Michigan Private Investigator Frequently Asked Questions

Yes. Any person or firm conducting business involving investigations needs to be licensed by the State of Michigan.

Yes. Licensed Private Investigators in Michigan are required by law to keep all matters confidential. In fact, even with a court order or warrant, they cannot disclose or turn over privileged communication.

No. It is against both Federal and State law to tap a phone. No licensed private investigator in the USA can tap a phone legally.

First, you will discuss your case either on the phone, by email or in person at the private investigator’s office. Keep in mind that a private investigator that is experienced and has been in business for awhile has heard almost every type of case imaginable. Do not be shy or embarrassed, since what you are telling him, he has probably heard a million times before. Do not “forget” to tell him certain facts (such as the fact that someone took a personal protection order out on you), and make sure you are 100% truthful. Remember, a private investigator licensed in the State of Michigan cannot discuss your case with anyone!

Next, you will generally be required to fill out some paperwork. This may include a “retainer” agreement or other similar forms. These forms will become part of your case file. They will remain confidential forever. The purpose of these forms is to outline what is expected of the agency you hire and what is expected of you. It also covers the agency as it relates to things like “permissible purposes” or the legal reason you want someone or something investigated. For instance, if you were to hire a private investigator to find and “old friend”, and it was later found out that the person you wanted found was not in fact your “old friend”, but someone you have been stalking, the private investigator would be covered because he made a reasonable inquiry as to why you wanted this person found. You will have to state your reason in writing as to why you are hiring the agency, and it must be a legal and legitimate reason.
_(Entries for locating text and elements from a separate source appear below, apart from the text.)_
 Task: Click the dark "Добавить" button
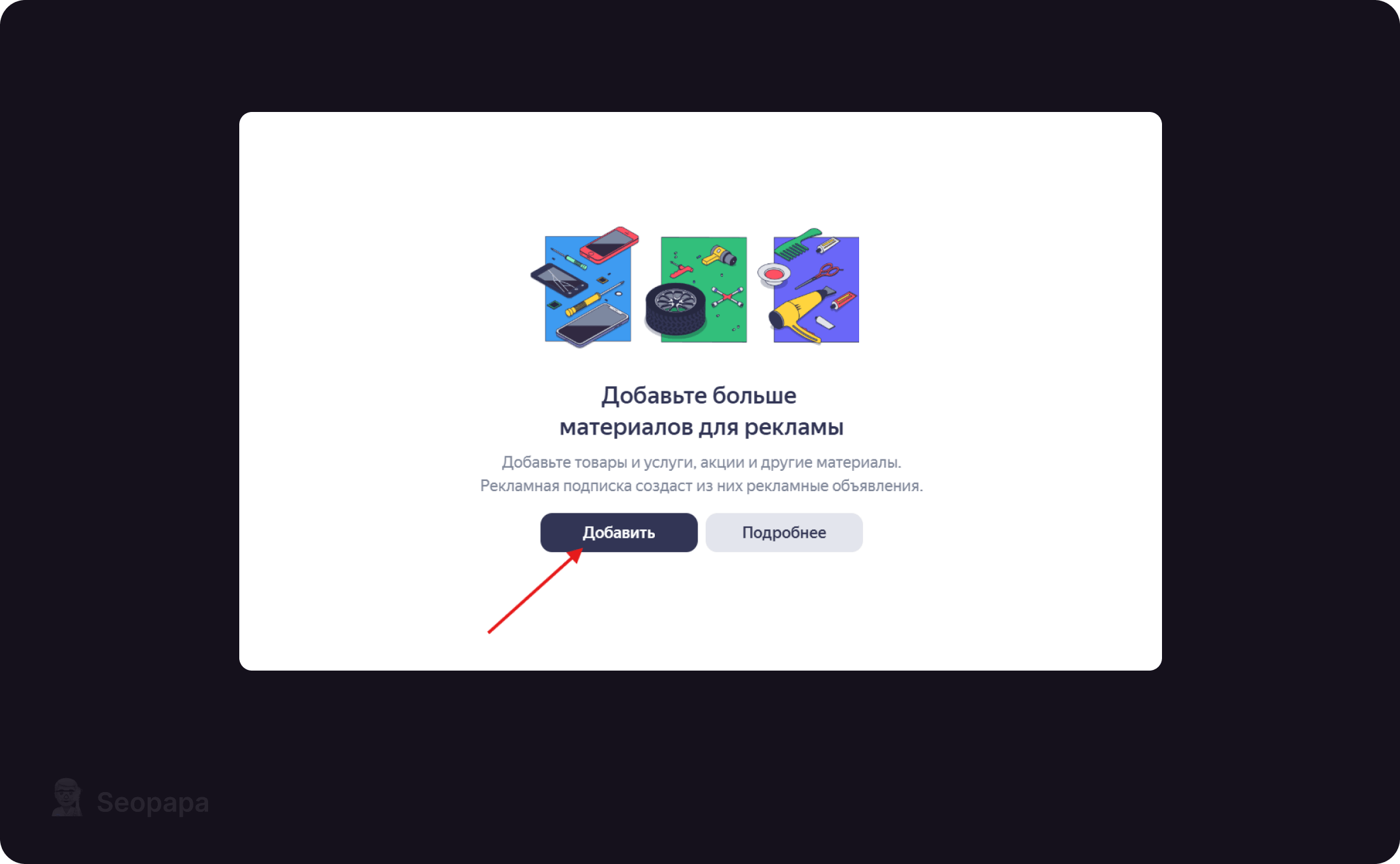(619, 533)
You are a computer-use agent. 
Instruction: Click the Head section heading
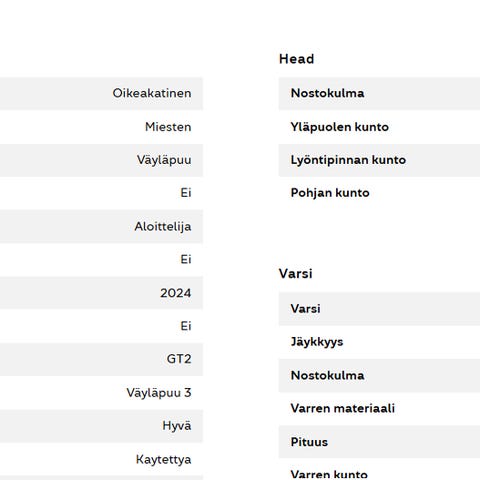[297, 59]
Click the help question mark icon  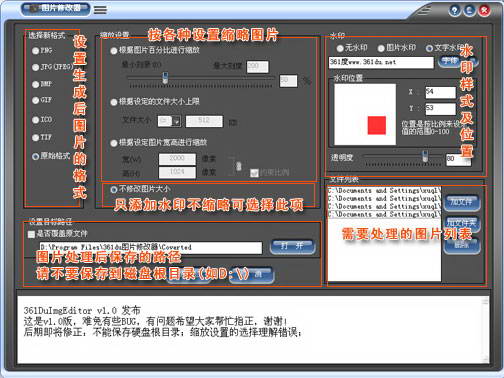pos(454,10)
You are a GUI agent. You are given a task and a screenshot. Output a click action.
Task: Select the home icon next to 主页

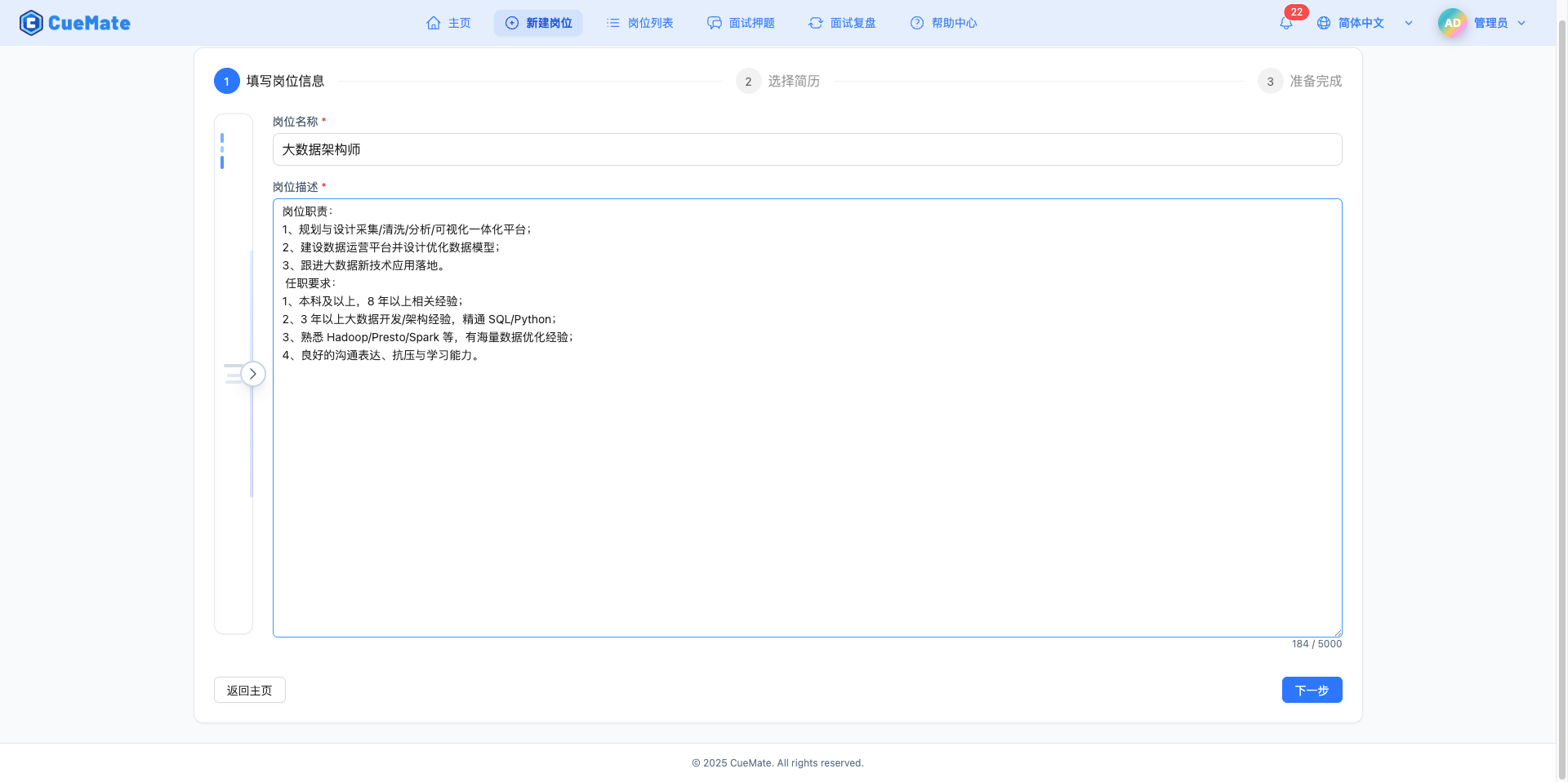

The next step is usually where you provide details of the person you want investigated. This might include a name, vehicle type, license plate, date of birth, place of employment, etc. A picture is also helpful. The more information you have, the better. Every small detail could be used to solve your case. The private investigator will generally go over the paperwork you have filled out and will ask you certain questions as they relate to your case. He will take notes for his recollection. He will then ask when you think the best time to begin the case may be. You will both agree upon a start time and this will be noted in your case file.

The final step will be method of payment. Some private investigators only accept cash. Others accept checks, credit cards, or even trade for services if you have some type of service you can offer.

Some other things to think about:

1. If someone says they are a “private investigator” and they do not have a legitimate business location, be extra cautious. Many people have been ripped off by non-licensed (and even some licensed) private investigators that want to meet them at the local Big Boy’s restaurant to discuss the case. Usually this is the sign of a rip-off. If you decide to go this route, ask them to produce their “Michigan Private Detective License Holder ID” card. This card will have their picture and the name of their company on it. It will also have the State of Michigan seal and will be signed by the Director of the Bureau of Commercial Services. It will also include the state license number assigned to them and the expiration date. Do not accept just a business card as proof that a person is licensed. Make sure they show you their ID card.
2. Do not tell a private investigator that you are going to hurt, harm or kill the person that you want investigated. If you do this, a private investigator my not take your case and even worse, they may notify the authorities. You can tell a private investigator in Michigan things that you have done in the past, even if they are illegal, and he cannot tell anyone and can not even be called to testify against you (like attorney-client privilege). But, if you tell him that you are going to do something illegal, this protection does not apply. This includes things like: tapping phones, breaking someone’s kneecaps, engaging in extortion, etc. If you have any of these things in mind, do not attempt to hire the private investigator. Better yet, you may want to hire a good criminal defense attorney.
3. If you tried to “investigate” the case on your own (tried to follow a spouse in your friends’ car) and were caught, make sure you tell the private investigator. You may elect to “forget” to mention this to him, however, it will make the case much more difficult and other options may be available. If you “forget” to mention these things it will only cost you more money in the long run.

You should contact the State of Michigan Department of Labor and Economic Growth for current requirements. Generally, you will need either a Bachelor’s Degree in Criminal Justice from a four year accredited university, or you must have been a full time law enforcement officer for at least four years.